Start of The input

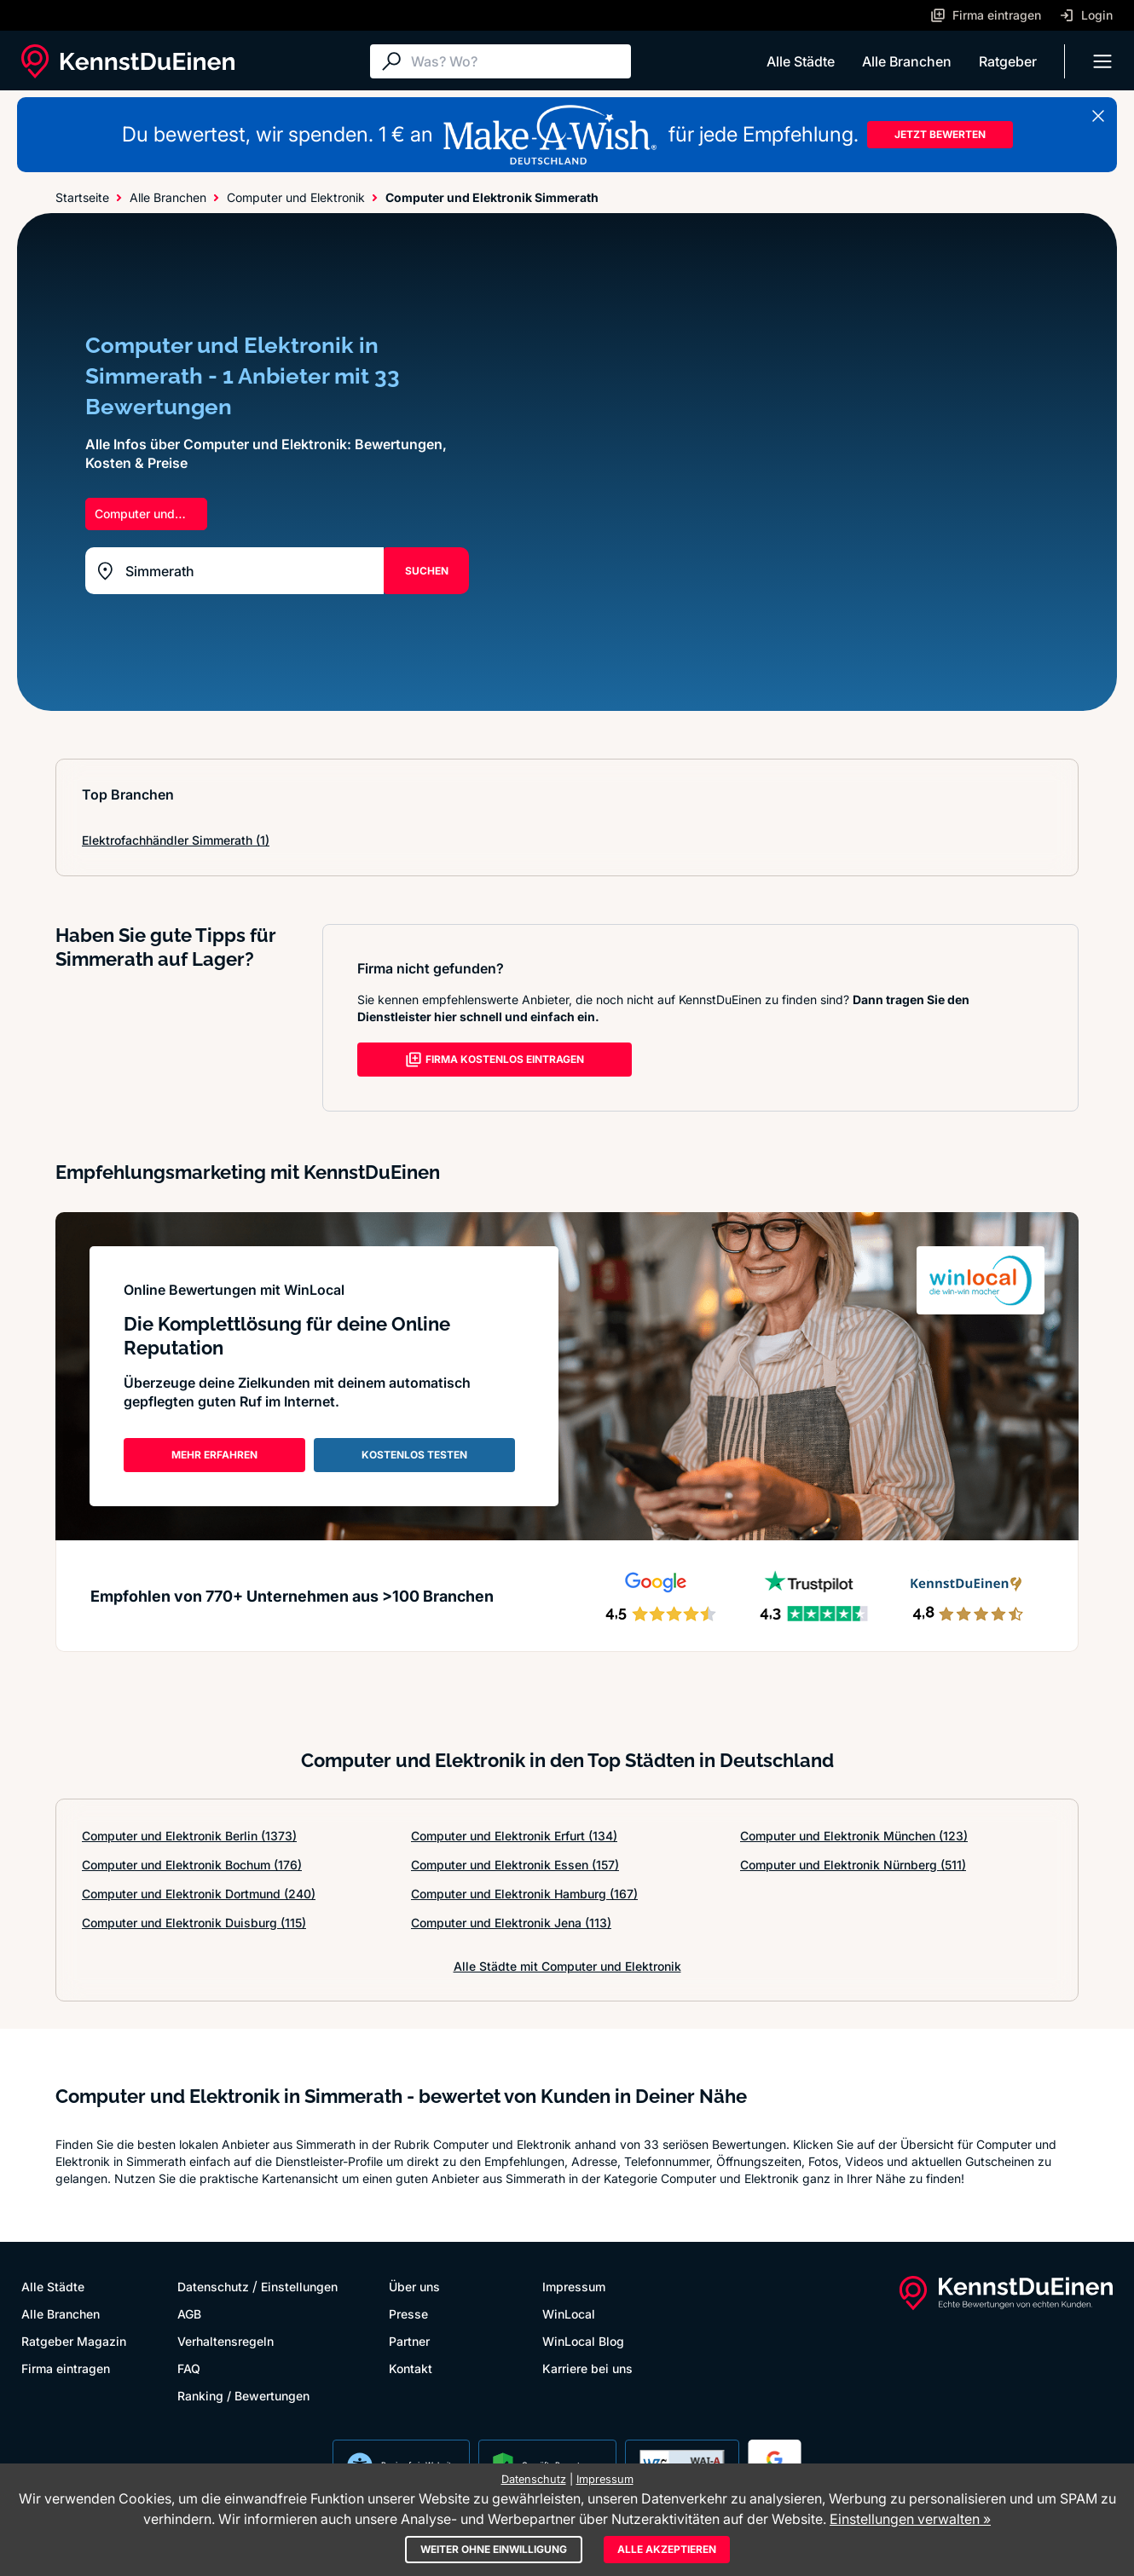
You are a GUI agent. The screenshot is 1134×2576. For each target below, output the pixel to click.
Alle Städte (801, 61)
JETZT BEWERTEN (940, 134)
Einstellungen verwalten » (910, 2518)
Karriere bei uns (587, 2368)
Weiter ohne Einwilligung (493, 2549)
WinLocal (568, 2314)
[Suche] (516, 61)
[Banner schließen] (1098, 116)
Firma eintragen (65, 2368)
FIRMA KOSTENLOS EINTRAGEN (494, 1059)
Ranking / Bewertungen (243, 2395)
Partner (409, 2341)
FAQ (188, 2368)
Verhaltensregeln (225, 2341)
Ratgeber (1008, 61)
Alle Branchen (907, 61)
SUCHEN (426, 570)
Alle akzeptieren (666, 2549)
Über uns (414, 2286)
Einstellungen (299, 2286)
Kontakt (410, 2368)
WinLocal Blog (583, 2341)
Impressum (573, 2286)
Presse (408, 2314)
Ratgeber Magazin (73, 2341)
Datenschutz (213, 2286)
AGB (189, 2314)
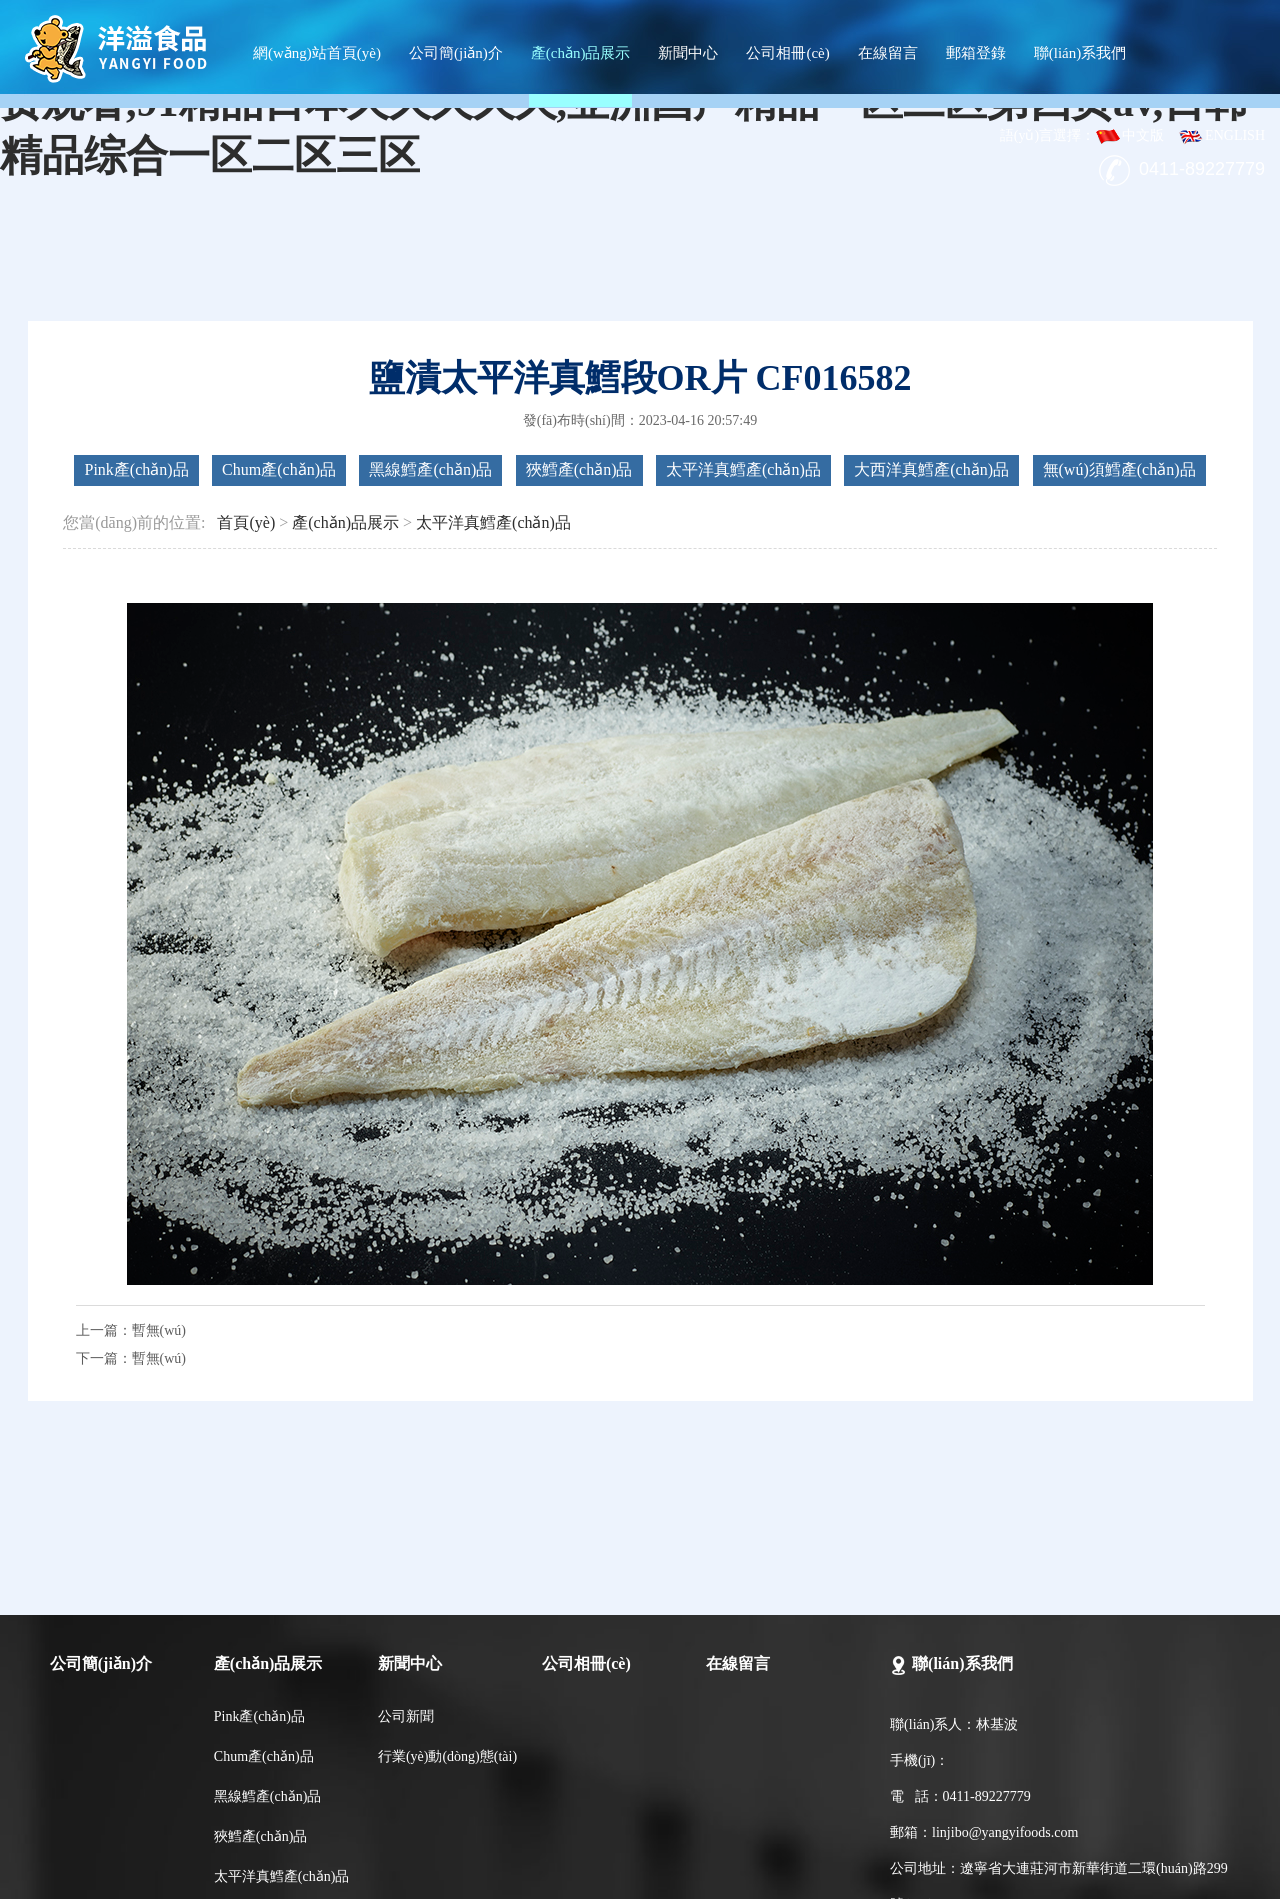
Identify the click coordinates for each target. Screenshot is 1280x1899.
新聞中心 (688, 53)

End of The input

→ **Set problem**
Write out every line of all the records again, requests included, but multiply each coordinate in the answers by 0.35 and round it to a whole number, rounding halves up. Omit the pictures from your answer.

→ **Answer to the exercise**
You are a GUI agent. The screenshot is 1134×2576. For each target below, output the pixel to click.
Alle Städte (280, 21)
JETZT BEWERTEN (329, 47)
Einstellungen verwalten » (319, 881)
Karriere bei uns (205, 829)
Weiter ohne Einwilligung (173, 892)
WinLocal (199, 810)
[Suche] (181, 21)
[Banner schließen] (384, 41)
Firma eintragen (23, 829)
FIRMA KOSTENLOS EINTRAGEN (173, 371)
Ranking / Bewertungen (85, 838)
Partner (143, 819)
FAQ (66, 829)
Verhaltensregeln (79, 819)
Ratgeber (353, 21)
Alle Branchen (317, 21)
SUCHEN (149, 200)
Alle akzeptieren (233, 892)
Über uns (145, 800)
Einstellungen (105, 800)
Kontakt (144, 829)
WinLocal Blog (204, 819)
Impressum (201, 800)
Presse (143, 810)
Ratgeber Magazin (26, 819)
Datenschutz (75, 800)
AGB (66, 810)
Identify the click coordinates for each target. Screenshot is 1280x1899.
新聞中心 (241, 19)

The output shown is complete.